GBP/USD pivots around 1.3000 to start the session
The spike higher yesterday on the back of a Brexit deal optimism saw the pair move towards a test of the 100-day MA (red line) and resistance swing region at 1.3050. However, at the daily close, that proved to be one step too far. To begin the day, cable buyers did stage another rally to a high of 1.3036 but ultimately that fizzled and we’re back down to near 1.3000 currently as traders continue to digest the latest developments in Brexit.
From a technical perspective, there hasn’t been any key breaks to suggest an extension to the upside just yet.
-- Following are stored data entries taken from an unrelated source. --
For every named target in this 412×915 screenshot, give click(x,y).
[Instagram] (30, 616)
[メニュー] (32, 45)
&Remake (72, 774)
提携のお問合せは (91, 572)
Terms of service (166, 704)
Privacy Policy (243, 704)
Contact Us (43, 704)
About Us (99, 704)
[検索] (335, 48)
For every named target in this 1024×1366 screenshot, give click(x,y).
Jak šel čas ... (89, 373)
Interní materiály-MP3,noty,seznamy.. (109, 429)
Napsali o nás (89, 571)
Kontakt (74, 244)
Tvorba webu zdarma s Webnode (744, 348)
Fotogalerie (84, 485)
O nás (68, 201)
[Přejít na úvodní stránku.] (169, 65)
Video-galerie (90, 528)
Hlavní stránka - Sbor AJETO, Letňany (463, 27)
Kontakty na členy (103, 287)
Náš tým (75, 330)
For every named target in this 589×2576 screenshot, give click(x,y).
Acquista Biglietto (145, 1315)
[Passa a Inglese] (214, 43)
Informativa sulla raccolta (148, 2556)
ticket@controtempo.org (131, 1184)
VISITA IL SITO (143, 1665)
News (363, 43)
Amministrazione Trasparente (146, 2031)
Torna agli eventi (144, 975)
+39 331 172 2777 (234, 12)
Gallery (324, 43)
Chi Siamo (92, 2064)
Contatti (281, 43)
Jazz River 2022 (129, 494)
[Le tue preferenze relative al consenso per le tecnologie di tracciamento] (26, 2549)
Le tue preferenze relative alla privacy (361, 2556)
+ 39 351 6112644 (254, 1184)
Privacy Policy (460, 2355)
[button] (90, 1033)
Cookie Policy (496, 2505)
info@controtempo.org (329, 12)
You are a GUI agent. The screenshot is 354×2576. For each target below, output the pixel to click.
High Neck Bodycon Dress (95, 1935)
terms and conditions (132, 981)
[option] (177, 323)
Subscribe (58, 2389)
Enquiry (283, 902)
The 100-day MA @ 1.3026 and resistance region between 1.3050 and 1.3067 will prove to be tough areas for buyers to navigate through, but in times like these, it’s all about headlines rather than systematic price movements.
Looking at the near-term chart, there’s also resistance coming from the 61.8 retracement level @ 1.3042 helping to limit near-term gains in the pair and so far buyers have been unable to hold a break above the 200-hour MA (blue line). That means that a near-term bullish bias is yet to be established.
The price action here basically reflects pound sentiment or should I say Brexit sentiment in general. There are signs of progress and things are looking optimistic, but proceed with caution. That bit of cautious optimism is helping to keep the pound bid but not too much for the time being.
As mentioned earlier here, there are reasons to believe why the optimism now may be tempered with once a Brexit deal comes to a meaningful vote in parliament. So, unless headlines help enable a break above those key resistance levels, expect pound gains to level off around the highs yesterday.
I still expect the pound to benefit off good news such as when Cabinet signs off on the Brexit text and a summit is called for late November. However, be wary of the fact it doesn’t mean that a deal is in the bag just yet.